• _O que fazer_
1/ No texto sobre a denúncia do Ministério Público do Amazonas, quanto dinheiro teria sido desviado das obras do edifício garagem da Assembleia Legislativa?
2/ Escreva a continuação do texto sobre a denúncia do Ministério Público contra a Assembleia Legislativa do Amazonas, a partir do ponto em que ele termina.

• _Texto para análise_
+--
O Ministério Publico do Estado do Amazonas está pedindo a indisponibilidade dos bens do deputado Ricardo Nicolau, do diretor da Assembleia Legislativa do Amazonas, Wander Araújo Mota, do procurador Vander Reis Góes, do presidente da Comissão Especial de Licitação, João Henrique Auler Ir, além de Maria Francinefe Q. da Silva, Sônia Maria da Silva Figueira, Francisco de Oliveira Lima e dos proprietários da RD Engenharia, Denise Borges Stopatto e Romero Reis, que poderão ter o sigilo fiscal quebrado. Eles são acusados de fraude em licitação, peculato, litigância de má fé e outros crimes.
No centro da denúncia encaminhada ao Tribunal de Justiça do Amazonas, as obras do edificio garagem da Assembleia Legislativa, de onde teriam sido desviados mais de R$ 4 milhões. Vander Goes e Wander Mota poderão ser afastados dos cargos já esta semana - é o que recomenda o Ministério Público à Assembleia Legislativa. Vander é acusado de frustrar ou fraudar, mediante combinacão o procedimento licitatório. O MP pede a perda de mandato de Ricardo Nicolau, mas essa é uma decisão que caberá, se condenado, a Mesa Diretora da Assembleia legislativa, onde já está em estudo uma proposta de criação de CPi para apurar o caso.
+--
• _Entradas de dados_
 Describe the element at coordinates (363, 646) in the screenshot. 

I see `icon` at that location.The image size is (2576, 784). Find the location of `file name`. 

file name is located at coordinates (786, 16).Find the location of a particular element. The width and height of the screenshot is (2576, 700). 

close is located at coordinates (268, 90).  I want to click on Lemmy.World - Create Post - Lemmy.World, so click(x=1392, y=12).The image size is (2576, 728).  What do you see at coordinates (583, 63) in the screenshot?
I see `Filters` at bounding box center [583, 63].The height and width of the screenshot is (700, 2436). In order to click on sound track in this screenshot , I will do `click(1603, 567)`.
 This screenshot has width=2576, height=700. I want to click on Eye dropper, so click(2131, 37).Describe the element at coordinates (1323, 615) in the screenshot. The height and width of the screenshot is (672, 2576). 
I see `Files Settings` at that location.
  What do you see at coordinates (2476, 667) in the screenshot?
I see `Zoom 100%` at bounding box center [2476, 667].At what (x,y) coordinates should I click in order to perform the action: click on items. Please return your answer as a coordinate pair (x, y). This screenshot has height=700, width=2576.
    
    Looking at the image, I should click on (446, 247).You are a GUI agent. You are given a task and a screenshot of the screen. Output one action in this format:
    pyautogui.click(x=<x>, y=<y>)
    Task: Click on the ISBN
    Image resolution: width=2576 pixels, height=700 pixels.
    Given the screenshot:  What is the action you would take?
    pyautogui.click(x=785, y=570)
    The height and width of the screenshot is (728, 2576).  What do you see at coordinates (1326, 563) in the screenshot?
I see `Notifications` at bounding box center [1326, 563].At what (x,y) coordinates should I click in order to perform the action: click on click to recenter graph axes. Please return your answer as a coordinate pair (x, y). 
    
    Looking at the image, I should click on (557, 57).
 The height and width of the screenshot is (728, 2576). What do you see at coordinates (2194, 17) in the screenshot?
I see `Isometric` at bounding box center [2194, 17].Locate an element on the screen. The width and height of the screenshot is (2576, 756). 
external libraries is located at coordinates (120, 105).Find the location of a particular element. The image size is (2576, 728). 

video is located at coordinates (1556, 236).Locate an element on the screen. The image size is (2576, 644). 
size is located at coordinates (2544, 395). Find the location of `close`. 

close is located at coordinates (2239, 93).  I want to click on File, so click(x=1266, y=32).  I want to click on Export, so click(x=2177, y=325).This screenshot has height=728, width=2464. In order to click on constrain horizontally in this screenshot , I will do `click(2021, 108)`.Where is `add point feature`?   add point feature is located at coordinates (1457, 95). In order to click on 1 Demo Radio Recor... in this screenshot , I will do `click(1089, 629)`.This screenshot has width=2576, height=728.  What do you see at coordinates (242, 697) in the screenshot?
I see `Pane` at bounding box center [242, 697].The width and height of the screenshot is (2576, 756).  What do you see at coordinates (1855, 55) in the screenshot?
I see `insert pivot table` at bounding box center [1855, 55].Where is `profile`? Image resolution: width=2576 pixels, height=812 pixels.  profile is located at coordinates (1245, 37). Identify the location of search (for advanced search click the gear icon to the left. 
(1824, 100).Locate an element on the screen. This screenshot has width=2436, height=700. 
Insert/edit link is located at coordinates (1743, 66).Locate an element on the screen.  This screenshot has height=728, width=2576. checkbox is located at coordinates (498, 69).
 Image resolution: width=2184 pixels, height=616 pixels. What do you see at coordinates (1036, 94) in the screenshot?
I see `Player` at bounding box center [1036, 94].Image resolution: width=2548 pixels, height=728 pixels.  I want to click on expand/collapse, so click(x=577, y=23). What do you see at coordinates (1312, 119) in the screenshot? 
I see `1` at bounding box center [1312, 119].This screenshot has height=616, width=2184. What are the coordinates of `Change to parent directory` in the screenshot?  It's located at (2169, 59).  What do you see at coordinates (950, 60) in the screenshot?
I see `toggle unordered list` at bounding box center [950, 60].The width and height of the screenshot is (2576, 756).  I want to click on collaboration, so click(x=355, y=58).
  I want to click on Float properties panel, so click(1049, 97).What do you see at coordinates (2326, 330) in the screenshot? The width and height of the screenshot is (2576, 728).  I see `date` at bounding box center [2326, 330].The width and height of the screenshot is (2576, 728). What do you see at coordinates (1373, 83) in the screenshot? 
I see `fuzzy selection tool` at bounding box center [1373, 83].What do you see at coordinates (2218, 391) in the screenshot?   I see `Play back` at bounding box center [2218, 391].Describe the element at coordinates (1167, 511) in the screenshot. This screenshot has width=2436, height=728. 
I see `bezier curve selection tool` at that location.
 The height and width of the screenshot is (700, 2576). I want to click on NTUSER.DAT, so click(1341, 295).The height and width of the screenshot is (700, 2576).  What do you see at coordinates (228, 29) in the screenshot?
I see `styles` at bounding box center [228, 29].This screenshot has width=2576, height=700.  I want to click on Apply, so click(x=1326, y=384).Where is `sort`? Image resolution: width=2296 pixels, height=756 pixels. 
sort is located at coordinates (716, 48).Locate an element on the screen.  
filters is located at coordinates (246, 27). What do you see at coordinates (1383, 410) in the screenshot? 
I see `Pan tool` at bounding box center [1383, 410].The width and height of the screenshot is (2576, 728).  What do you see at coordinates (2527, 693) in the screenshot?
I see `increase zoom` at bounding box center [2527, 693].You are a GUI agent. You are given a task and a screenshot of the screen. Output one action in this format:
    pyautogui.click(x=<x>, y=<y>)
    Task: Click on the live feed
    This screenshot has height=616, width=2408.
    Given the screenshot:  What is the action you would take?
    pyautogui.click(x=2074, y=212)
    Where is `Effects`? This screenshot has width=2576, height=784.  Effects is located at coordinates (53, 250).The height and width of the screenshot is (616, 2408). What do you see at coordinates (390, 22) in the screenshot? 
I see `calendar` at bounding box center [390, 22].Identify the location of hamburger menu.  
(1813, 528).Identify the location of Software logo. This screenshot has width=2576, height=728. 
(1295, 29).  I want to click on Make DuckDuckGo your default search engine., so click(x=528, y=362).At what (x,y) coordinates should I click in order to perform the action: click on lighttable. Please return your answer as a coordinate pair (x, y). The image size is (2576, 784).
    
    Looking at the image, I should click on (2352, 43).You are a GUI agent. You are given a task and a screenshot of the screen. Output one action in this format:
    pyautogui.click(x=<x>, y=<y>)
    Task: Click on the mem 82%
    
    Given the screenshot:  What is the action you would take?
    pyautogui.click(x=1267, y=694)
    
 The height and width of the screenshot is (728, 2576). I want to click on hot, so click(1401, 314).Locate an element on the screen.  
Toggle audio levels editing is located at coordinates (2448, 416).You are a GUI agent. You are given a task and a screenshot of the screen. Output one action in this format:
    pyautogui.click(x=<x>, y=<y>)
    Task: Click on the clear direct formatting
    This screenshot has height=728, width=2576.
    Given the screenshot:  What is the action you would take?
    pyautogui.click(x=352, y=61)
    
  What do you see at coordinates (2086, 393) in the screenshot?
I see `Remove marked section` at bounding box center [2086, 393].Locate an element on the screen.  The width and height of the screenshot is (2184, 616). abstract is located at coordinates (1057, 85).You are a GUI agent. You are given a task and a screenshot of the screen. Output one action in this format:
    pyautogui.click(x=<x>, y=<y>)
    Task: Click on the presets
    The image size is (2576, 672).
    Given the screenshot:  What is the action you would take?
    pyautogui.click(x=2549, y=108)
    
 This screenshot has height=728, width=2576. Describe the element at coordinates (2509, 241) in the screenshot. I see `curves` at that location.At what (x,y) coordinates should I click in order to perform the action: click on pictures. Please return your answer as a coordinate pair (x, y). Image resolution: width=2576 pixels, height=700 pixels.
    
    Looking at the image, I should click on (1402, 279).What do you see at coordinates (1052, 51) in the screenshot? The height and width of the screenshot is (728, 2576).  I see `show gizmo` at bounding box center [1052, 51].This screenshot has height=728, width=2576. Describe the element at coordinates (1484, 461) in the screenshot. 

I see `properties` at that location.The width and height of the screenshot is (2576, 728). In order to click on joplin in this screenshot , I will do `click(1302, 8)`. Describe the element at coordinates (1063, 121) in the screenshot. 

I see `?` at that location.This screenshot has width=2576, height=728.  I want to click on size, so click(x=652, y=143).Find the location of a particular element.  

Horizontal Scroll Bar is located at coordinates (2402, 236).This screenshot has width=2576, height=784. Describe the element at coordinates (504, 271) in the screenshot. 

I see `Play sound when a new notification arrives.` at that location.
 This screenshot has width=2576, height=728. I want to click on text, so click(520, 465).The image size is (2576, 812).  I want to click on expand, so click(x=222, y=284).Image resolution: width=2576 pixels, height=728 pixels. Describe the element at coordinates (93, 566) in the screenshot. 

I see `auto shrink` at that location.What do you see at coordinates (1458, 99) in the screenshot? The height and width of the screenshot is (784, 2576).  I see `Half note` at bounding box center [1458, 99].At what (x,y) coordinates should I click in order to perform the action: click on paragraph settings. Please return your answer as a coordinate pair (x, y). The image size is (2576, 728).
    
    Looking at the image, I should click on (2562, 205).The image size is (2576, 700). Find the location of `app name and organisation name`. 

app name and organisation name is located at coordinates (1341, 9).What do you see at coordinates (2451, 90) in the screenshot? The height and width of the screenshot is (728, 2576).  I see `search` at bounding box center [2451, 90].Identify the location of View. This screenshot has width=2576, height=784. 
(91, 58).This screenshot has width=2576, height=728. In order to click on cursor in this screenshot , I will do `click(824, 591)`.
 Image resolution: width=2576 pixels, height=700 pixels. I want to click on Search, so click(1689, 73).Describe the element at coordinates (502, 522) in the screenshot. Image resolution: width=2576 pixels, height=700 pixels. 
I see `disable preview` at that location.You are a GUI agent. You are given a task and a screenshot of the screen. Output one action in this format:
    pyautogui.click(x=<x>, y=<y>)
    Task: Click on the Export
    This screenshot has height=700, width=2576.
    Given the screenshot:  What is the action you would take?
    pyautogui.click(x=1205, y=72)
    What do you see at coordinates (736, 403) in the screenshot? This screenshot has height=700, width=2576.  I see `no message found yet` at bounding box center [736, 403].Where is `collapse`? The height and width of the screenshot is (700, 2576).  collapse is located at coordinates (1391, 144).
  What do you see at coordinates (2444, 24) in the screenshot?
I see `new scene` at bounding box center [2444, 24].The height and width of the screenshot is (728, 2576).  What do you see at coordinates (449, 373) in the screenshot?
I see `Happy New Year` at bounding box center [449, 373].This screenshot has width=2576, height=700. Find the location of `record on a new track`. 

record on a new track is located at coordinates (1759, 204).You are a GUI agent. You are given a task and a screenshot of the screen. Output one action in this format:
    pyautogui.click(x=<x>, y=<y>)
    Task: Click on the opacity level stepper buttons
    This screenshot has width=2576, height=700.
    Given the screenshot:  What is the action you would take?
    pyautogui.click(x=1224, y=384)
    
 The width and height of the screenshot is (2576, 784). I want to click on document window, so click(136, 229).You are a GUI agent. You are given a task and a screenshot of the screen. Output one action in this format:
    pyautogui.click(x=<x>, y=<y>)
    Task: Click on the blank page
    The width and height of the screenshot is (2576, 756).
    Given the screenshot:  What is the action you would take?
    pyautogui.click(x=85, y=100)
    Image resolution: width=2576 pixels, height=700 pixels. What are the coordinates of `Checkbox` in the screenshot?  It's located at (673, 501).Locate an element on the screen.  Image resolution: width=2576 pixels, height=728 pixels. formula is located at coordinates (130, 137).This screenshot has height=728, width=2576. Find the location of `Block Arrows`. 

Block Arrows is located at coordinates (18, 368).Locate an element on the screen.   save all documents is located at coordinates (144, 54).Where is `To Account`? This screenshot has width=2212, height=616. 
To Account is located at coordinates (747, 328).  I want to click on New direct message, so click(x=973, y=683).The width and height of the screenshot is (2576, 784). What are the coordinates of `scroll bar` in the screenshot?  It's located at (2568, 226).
+--
• _Resultados_
1/ Mais de R$ 4 milhões.

2/
A denúncia foi protocolizada na última segunda-feira, dia 3 e distribuída a Segunda Câmara Criminal, mas nesta quarta-feira o desembargador Djalma Martins da Costa, relator da matéria, determinou que os autos fossem encaminhados ao Tribunal Pleno, devido um dos denunciados ser o deputado estadual Ricardo Nicolau, que detém foro privilegiado.